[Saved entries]

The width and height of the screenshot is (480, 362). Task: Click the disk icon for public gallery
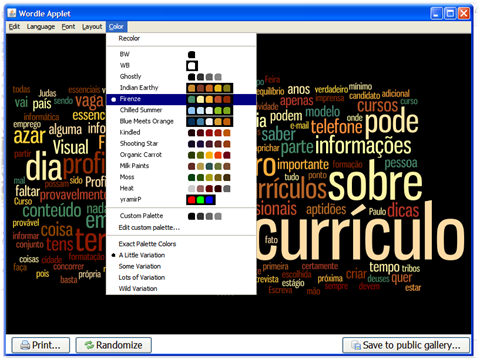coord(356,345)
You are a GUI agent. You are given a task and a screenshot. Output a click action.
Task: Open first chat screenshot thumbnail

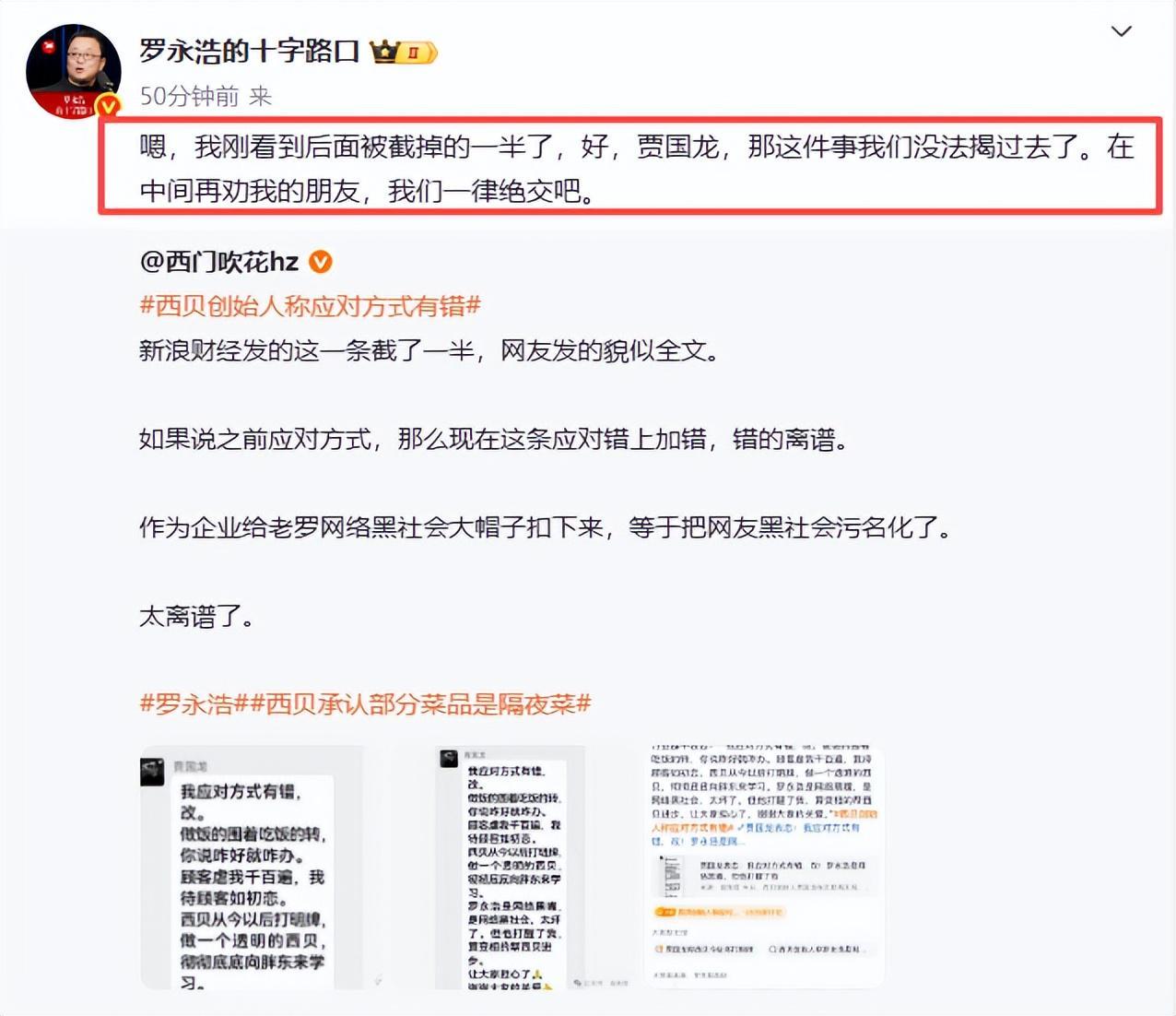[251, 868]
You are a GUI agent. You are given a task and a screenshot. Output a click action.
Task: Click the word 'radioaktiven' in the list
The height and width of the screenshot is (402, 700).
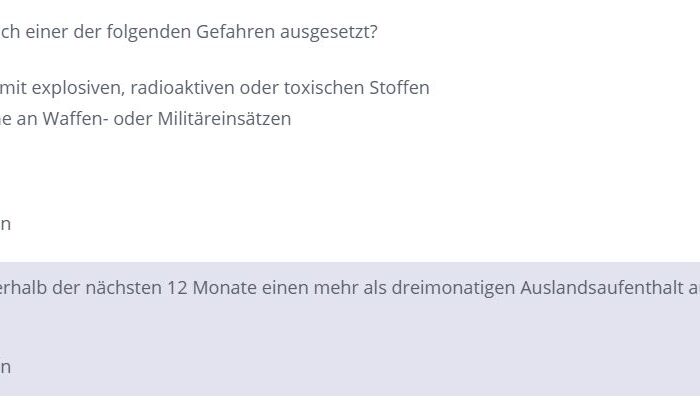(x=183, y=88)
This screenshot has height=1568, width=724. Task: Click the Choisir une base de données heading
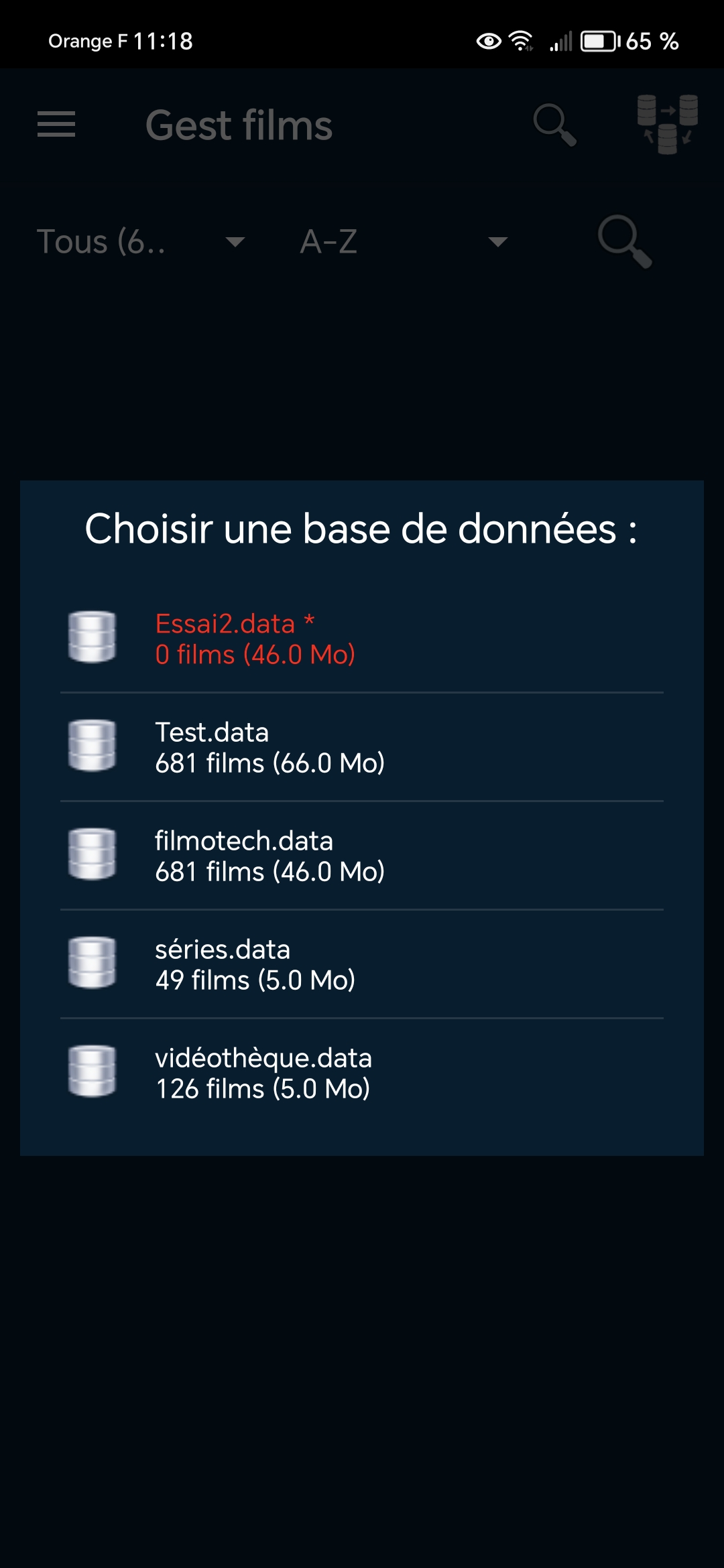click(x=361, y=529)
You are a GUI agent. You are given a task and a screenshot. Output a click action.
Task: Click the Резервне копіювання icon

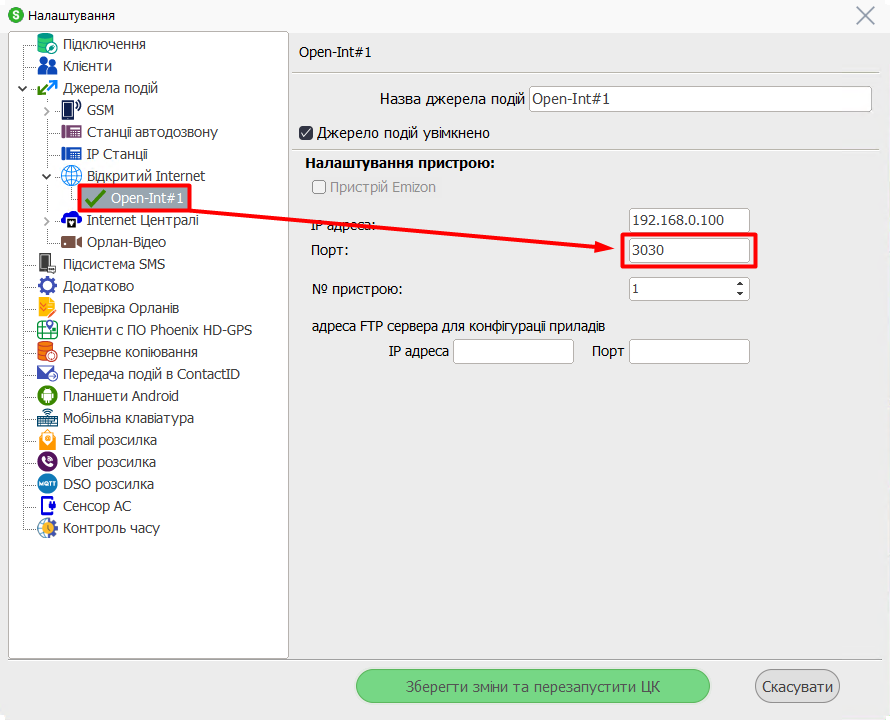click(x=47, y=352)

_What this task involves:_ Retype the data exactly; images stay out.

_Result for this task:_
The width and height of the screenshot is (480, 362). Task: Click the disk icon for public gallery
coord(356,345)
You are a GUI agent. You are given a task and a screenshot. Output a click action.
Task: Open first chat screenshot thumbnail

[251, 868]
You are a GUI agent. You are given a task and a screenshot. Output a click action.
Task: Click the word 'radioaktiven' in the list
The height and width of the screenshot is (402, 700).
(x=183, y=88)
This screenshot has height=1568, width=724. Task: Click the Choisir une base de données heading
click(x=361, y=529)
You are a GUI agent. You are given a task and a screenshot. Output a click action.
Task: Click the Резервне копіювання icon

click(x=47, y=352)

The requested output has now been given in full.